## Combined multiple data set into single dataset

In [3]:
import pandas as pd
import os

# --- Folder containing your CSVs ---
folder_path = r"C:\Users\desik\Desktop\cleaned output"

# --- List of years to combine ---
years = range(2015, 2026)

# --- Build full file paths ---
csv_files = [os.path.join(folder_path, f"amazon_india_{year}_cleaned.csv") for year in years]

# --- Read and combine all CSVs ---
combined_df = pd.concat([pd.read_csv(file) for file in csv_files], ignore_index=True)

# --- Save to a single CSV file ---
output_path = os.path.join(folder_path, "amazon_india_combined_2015_2025.csv")
combined_df.to_csv(output_path, index=False)

print(f"✅ Combined CSV saved to: {output_path}")

✅ Combined CSV saved to: C:\Users\desik\Desktop\cleaned output\amazon_india_combined_2015_2025.csv


In [7]:
import pandas as pd
import mysql.connector
import os

# ✅ Load Combined Dataset
file_path = r"C:\Users\desik\Desktop\cleaned output\amazon_india_combined_2015_2025.csv"
df = pd.read_csv(file_path)
print("✅ Combined dataset loaded:", df.shape)

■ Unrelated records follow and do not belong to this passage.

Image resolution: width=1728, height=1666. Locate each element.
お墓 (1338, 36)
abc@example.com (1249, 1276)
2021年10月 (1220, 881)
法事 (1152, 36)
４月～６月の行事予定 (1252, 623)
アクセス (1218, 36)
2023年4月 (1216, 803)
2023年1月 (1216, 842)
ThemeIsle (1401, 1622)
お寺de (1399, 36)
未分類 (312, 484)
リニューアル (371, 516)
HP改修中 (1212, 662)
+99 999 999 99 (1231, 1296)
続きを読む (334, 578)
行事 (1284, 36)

# ✅ Clean column names for MySQL compatibility
df.columns = (
    df.columns
    .str.strip()
    .str.lower()
    .str.replace(" ", "_")
    .str.replace("-", "_")
    .str.replace("(", "")
    .str.replace(")", "")
)

# ✅ Connect to MySQL
conn = mysql.connector.connect(
    host="localhost",
    user="root",
    password="Revdesi@2302",
    database="amazon_db",
    allow_local_infile=True
)
cursor = conn.cursor()
cursor.execute("SET GLOBAL local_infile = 1;")

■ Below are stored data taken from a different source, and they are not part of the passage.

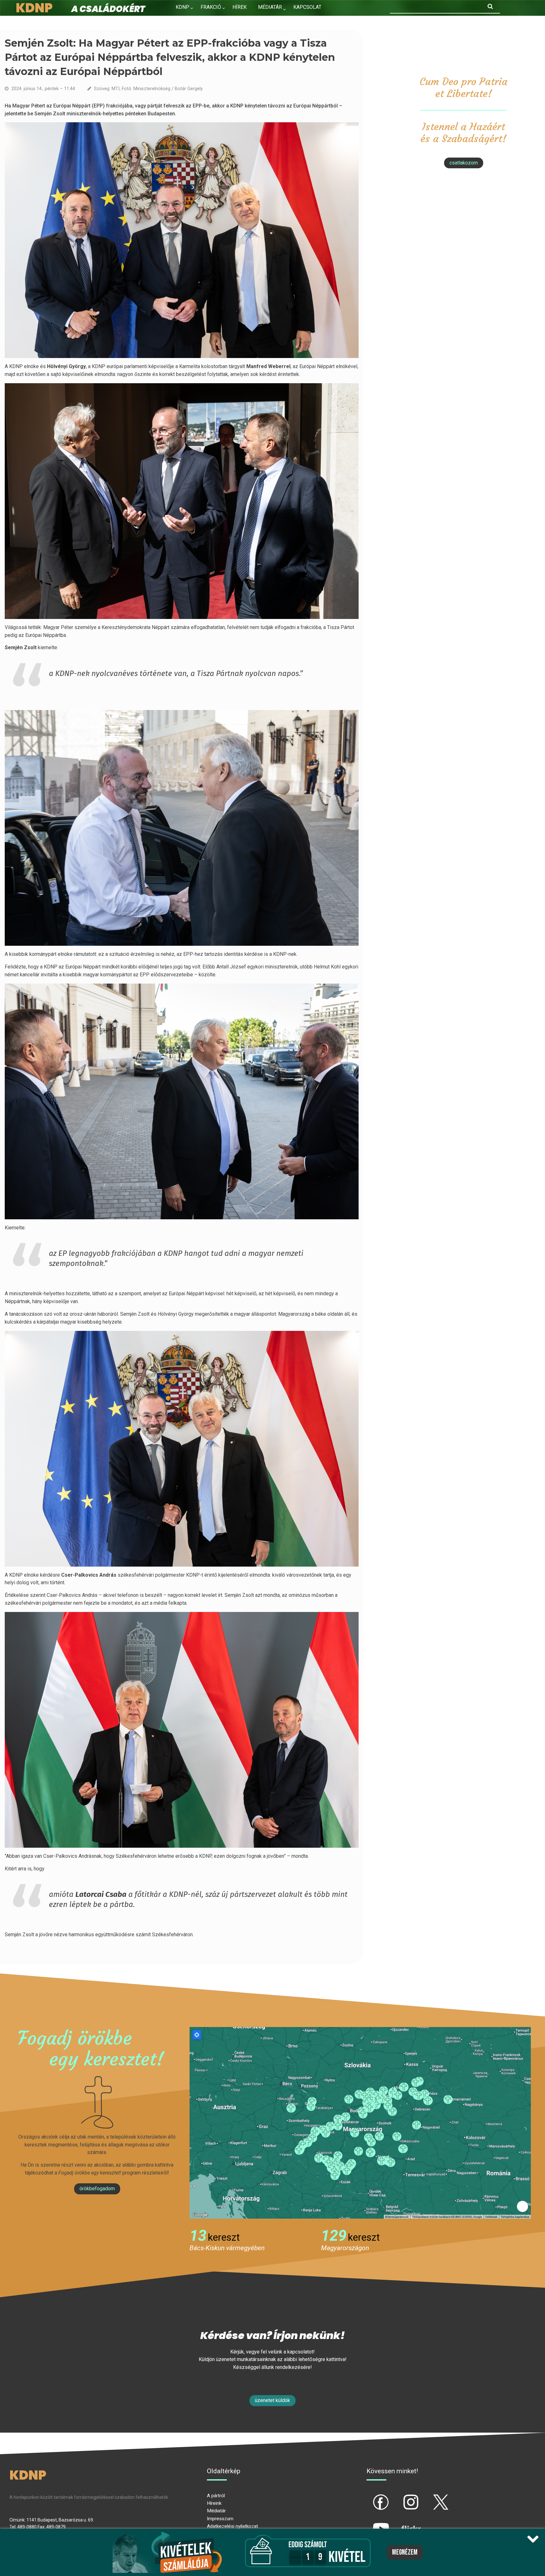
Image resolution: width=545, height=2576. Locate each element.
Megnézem (405, 2552)
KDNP (182, 7)
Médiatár (216, 2511)
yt (370, 2523)
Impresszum (220, 2518)
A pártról (216, 2495)
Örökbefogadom (97, 2189)
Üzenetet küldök (272, 2400)
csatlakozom (463, 163)
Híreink (214, 2503)
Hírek (239, 7)
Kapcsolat (307, 7)
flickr (403, 2523)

# ✅ Create Table Automatically
table_name = "amazon_transactions"

# Generate CREATE TABLE dynamically
columns_with_types = []
for col in df.columns:
    # Simple inference
    dtype = df[col].dtype
    if pd.api.types.is_integer_dtype(dtype):
        mysql_type = "INT"
    elif pd.api.types.is_float_dtype(dtype):
        mysql_type = "FLOAT"
    elif pd.api.types.is_bool_dtype(dtype):
        mysql_type = "BOOLEAN"
    else:
        mysql_type = "VARCHAR(255)"
    columns_with_types.append(f"`{col}` {mysql_type}")

create_table_query = f"""
CREATE TABLE IF NOT EXISTS {table_name} (
    {', '.join(columns_with_types)}
);
"""

cursor.execute(create_table_query)
print(f"✅ MySQL table `{table_name}` created or verified.")

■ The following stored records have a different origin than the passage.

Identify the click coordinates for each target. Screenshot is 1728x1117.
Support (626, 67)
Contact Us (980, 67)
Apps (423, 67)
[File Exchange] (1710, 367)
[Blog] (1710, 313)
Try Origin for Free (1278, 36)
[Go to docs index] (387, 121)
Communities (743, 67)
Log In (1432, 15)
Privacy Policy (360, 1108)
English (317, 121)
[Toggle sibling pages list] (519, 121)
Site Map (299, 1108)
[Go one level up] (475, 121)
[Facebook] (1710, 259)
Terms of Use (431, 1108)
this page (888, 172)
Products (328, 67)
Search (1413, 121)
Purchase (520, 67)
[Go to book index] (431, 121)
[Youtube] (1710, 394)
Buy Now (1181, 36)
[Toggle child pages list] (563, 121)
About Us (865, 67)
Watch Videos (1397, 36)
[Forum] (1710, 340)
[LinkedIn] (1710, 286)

# ✅ Save temp CSV for fast MySQL import
temp_csv_path = os.path.join(os.getcwd(), "temp_combined.csv")
df.to_csv(temp_csv_path, index=False)

# ✅ Load data using LOCAL INFILE
load_query = f"""
LOAD DATA LOCAL INFILE '{temp_csv_path.replace("\\", "/")}'
INTO TABLE {table_name}
FIELDS TERMINATED BY ','
ENCLOSED BY '"'
LINES TERMINATED BY '\n'
IGNORE 1 ROWS;
"""

cursor.execute(load_query)
conn.commit()
print(f"🎉 Data successfully loaded into `{table_name}` ({len(df):,} rows).")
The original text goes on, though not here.